Qué duda cabe. De modo inusitado nuestro paisaje político experimentará un voraz movimiento donde los feligreses anuncian la disputa por conquistar el «centro» bajo una nueva arquitectura socio-política. Pero antes de eso: ¿a cuál centro político hacemos mención? De suyo, no hablamos de un centro canónico o moderno, sino de un nuevo descentramiento. El nuevo centrismo (lingüístico, distopico y desregulado) supone la construcción de un nuevo espacio discursivo que debe estar atemperado con el ciudadano líquido de nuestra modernización. Tras esta operación son las fuerzas progresistas o comprometidas con un tibio reformismo las que buscan disputar un nicho en la nueva microfísica del poder. No es fácil recordar un proceso donde la izquierda ensaye su reinvención desde una peculiar apropiación del centro político para autoproclamarse como una «coalición de reformas».

Pese a la relevancia histórica del Frente Popular, los manuales politológicos nos dicen que, en el siglo XX chileno, el Partido Radical se comportó como un «centro pragmático». Y sí, esa familia bonapartista, pequeña en magnitud y que nunca termina de morir, ahora se apresta para ser la base de operaciones de los ingenieros electorales del universo progresista. Los manuales también nos enseñan que la DC, en el contexto de los tres tercios, derivó en un «centro ideológico» que dio lugar al programa populista de Radomiro Tomic –so pena de que su estadista, Eduardo Frei Montalva, golpeaba los cuarteles y murmuraba la devolución de las piochas republicanas. Y fue ese ‘centro envalentonado’, aquel cristianismo de la reforma, el que “obligo” a la izquierda a comportarse como izquierda. De esa amalgama irrumpió la Unidad Popular y una fauna interminable de símbolos teológicos y lenguajes tipo Savonarola. Pero ya sabemos la historia: luego de tres décadas vino la moderación, el eurocomunismo, Felipe González (PSOE), la agraviante burocratización de la cortina de hierro y la caída del muro –Hayek como campeón en tierras post-comunistas. Todo ello impactó en la consciencia de las izquierdas y obligó a una revisión de las voces de la redención. Más tarde, y ya ubicados en la década de los 90’, conocimos de cerca ese «apareo» donde debemos tener el coraje de explicarnos esa obstinación laguista (escalonista, et al) por hacer del realismo una narrativa mesiánica. La facticidad ha sido refrendada como un mito de estabilidad institucional, como un orden ético que no debemos olvidar si no queremos padecer el ‘temible populismo’.

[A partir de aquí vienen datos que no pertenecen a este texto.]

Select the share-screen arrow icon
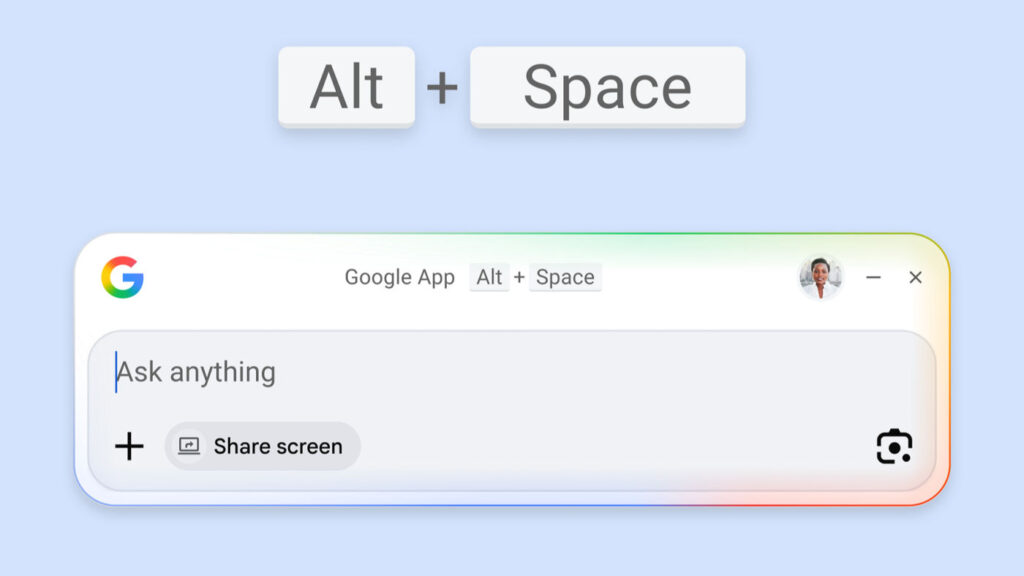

La persistencia del laguismo, aquello que le impide al propio Lagos pensar en un buen libro de memorias, escrito con reposo, lucidez y espera del tiempo, guarda relación con la narcisista «teoría de la gobernabilidad» (prudencia, orden, consensos, rutinas de sociabilidad y sutilidades de palacio) que retorna espectralmente por estos días. Pero cuál es el gran acontecimiento del último año, qué decir sobre el movimiento centrista puesto en curso desde hace un mes (CEP mediante). A no olvidar, desde los años 90’, bajo aquel largo bostezo, el maridaje transicional suponía que el «centro político» era la esfera que, prudencialmente, concedía favores y privilegios a la izquierda y mediante ese recurso (alter/ego) se cerraban los «pactos de gobernabilidad». Ese fue el juego transiciónal que cubrió dos decenios de “nuestra historia republicana” y que se nutría de mutuas granjerías. La Nueva Mayoría trato de romper con ese concubinato, pero le fue mal. Ahora debe repensar otra forma de consensos: el reclamo institucional de los últimos meses y la necesidad de mesurar el polo deliberativo nos revela un deseo de «gobernabilidad centrista».

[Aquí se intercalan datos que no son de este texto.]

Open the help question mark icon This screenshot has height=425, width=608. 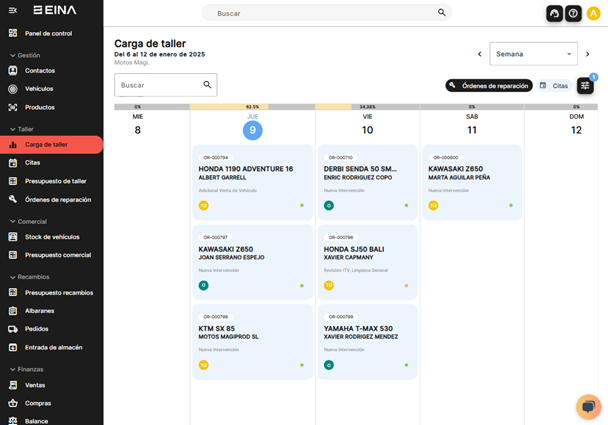point(573,13)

Muy lejos del retrato de los medios más involucrados en las redes del poder financiero, debemos recordar que Alejandro Guillier tiene atributos propios del establishment, facticidades y rictus profundamente conservadores, manejo de redes comunicacionales y, sin embargo, goza de un empoderamiento en la retórica ciudadana, de un vocabulario más regional y pedestre, pero por sobre todo representa la posibilidad de vertebrar a la izquierda institucional desde el mismo centro político, abriendo, contra los discursos tremendistas, una nueva arquitectura de la gobernabilidad en un tono socialdemócrata más fluido y dispuesto a establecer un nuevo retrato de los acuerdos. Guillier pone en práctica la necesidad de gobernar bajo una nueva «economía mediática» que levanta un campo de reformas desde el nuevo centro ficcionando una distancia hacia las elites. Y el Senador Radical ya expreso sus más íntimos deseos para pavimentar una regresión histórica: “la política democrática siempre es construir acuerdos, construir consensos con una característica: que hay momentos en la historia muy singulares” (sic).

Dicho ligeramente, el 2011 ya no es más nuestra inevitable «pantalla moral» (¡por exceso de épica¡) sino el último residuo de aquel imaginario de protestas que se abrió a fines de los 80’ y que gozo de tibias expresiones hacia fines de los consensuados años 90’. De otro lado, la crisis de legitimidad del PC no es un dato menor, se trata de una izquierda prosaica raptada por un ‘sicariato ideológico’ capaz de ofertar la simbolicidad de los oprimidos para garantizar su permanencia en la modernización coronada en 1990. La disputa será por el new deal de un nuevo relato democratizador, pero funcional al pacto de gobernanza visado por la elite. Una crisis de confianza supone fungir desde un orden ético (indulgencias mediantes) y ello comprende restituir una «izquierda moderada» para replicar el estado de insurgencia que se avecina en la sociedad chilena, a saber, una protesta invertebrada que no pretende administrar ningún programa sociopolítico, ni menos reconstituir tejidos colectivos, sino más bien perturbar el establishment.

El enigma es la DC y la estrechez de su actual imaginario, qué pasa con el ciudadano DC si convenimos que se trata de un centro gobernado por un lenguaje progresista (o disparatadamente «libertario»). En un contexto hedonista y bajo la debacle de paradigmas la confraternidad no resulta muy preciada. Y es bueno que Carolina Goic tome nota de estos trastornos en el epicentro del nuevo centro, pues de otro modo terminará como Catalina Sforza –sumida en Casa de Borjas y sometida a todo tipo de servicios (centro progresista, liberal, libertario, modernizador, etcétera). En El 18 Brumario de Luis Bonaparte (1854) hay una frase de Marx que por estos días ha estado muy de moda, “Hegel dice en alguna parte que todos los grandes hechos y personajes de la historia universal aparecen, como si dijéramos, dos veces. Pero se olvidó de agregar: una vez como tragedia y la otra como farsa”. La tragedia hizo pedazos nuestra convivencia por cuanto agudizo la fase neoliberal bajo la rúbrica de la Concertación, por su parte la Nueva Mayoría y su perfomance igualitaria representan la Farsa. Con todo, es tarea de Guillier salvar la gobernabilidad.